Tuesday, May 19, 2015

Update...

     Good morning. I'm just gonna get right to the point today. I'm gonna be as honest as I can with you all. This is John writing. I have been struggling in some since, for a few reasons. I know, as someone who knows people in the mission field and follows what they do I want to hear about what they are doing. Therefore I want to be able to give you all great feedback on what we are doing here in Puerto Rico. I want to share about all the people being saved, rehabs we are going into, missions we are on and evangelistic outreach events we are part of. However, in all actuality we are doing very little of that. We have our food handout once a month and that is the only regular thing we do concerning physical mission work. To be honest doing very few of those things is driving me nuts. I know what you must be thinking right now, but let me share with you what has been happening.
     God's ways are not my ways. Everything I shared with you above, that I had hoped to be sharing with you, are things that we thought we would be doing. We came down here not part of a church but part of The Church. No church sent us,however Seven Hills Church was our "sending" church, The Lord called us here. We were as some say, "Lone Rangers." To some this was crazy, to others this was amazing. Some thought we were nuts, others were shocked by our faith. The reality is it was a little of both neither of which are bad. Let me tell you a little back story.
     In Michigan I was never, "under" another ministry officially. I had no accountability for what I did.

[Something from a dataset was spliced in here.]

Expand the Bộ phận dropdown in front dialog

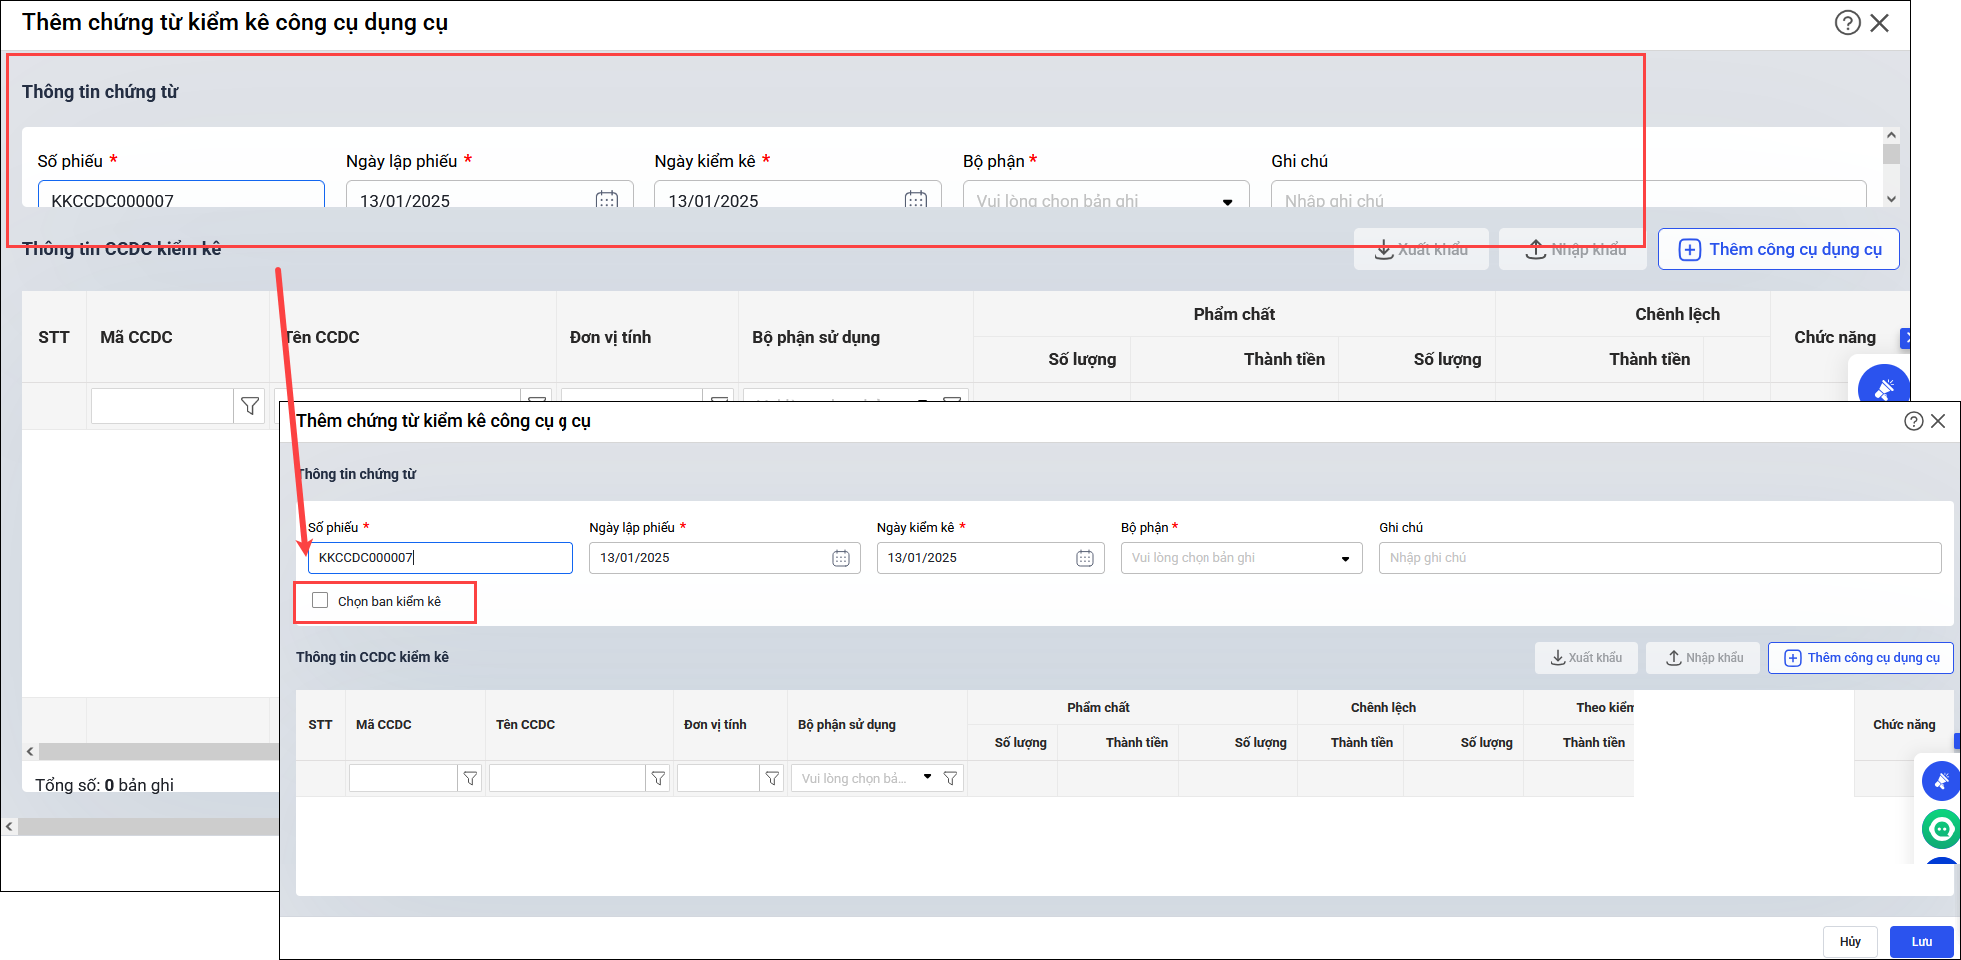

Not that what I was doing was wrong just that I had no one that would step in to tell me if I was doing it wrong, so I guess it could have been.  Most people I did ministry with thought the same way I did and acted in a similar manner as I did. Our church home in Michigan has gone through so many changes in the past 5-6 years that I do not have a strong relationship with any of our pastors, with the exception of the Global Outreach Pastor,Brian.Brian is more of my mentor than pastor.  Just when I thought I had a relationship they got let go or left. So needless to say, our home church had little to do with the ministry God has us working in and I was not held accountable to anyone there or was I under the leadership of any pastor. It may be that they really didn't know what to do with me as I can be rather radical for Jesus and do crazy stuff. Like walk to Washington DC to Pray for Obama and move my entire family to Puerto Rico with no money, no job and faith that God would provide, all because He said so. I was led by The Holy Spirit and I was good with that and still am. My leader is The Holy Spirit and my orders come from God. God has used me and my family in amazing ways because of our willingness to submit to Him and do as he asks. However, there comes a time in ones life where the Lord asks you to learn how to sit under the authority of a Holy Spirit led human pastor. Now, I must say this did not appeal to me at all! I did not want to sit under anyone who would hold me back from what God would have me do.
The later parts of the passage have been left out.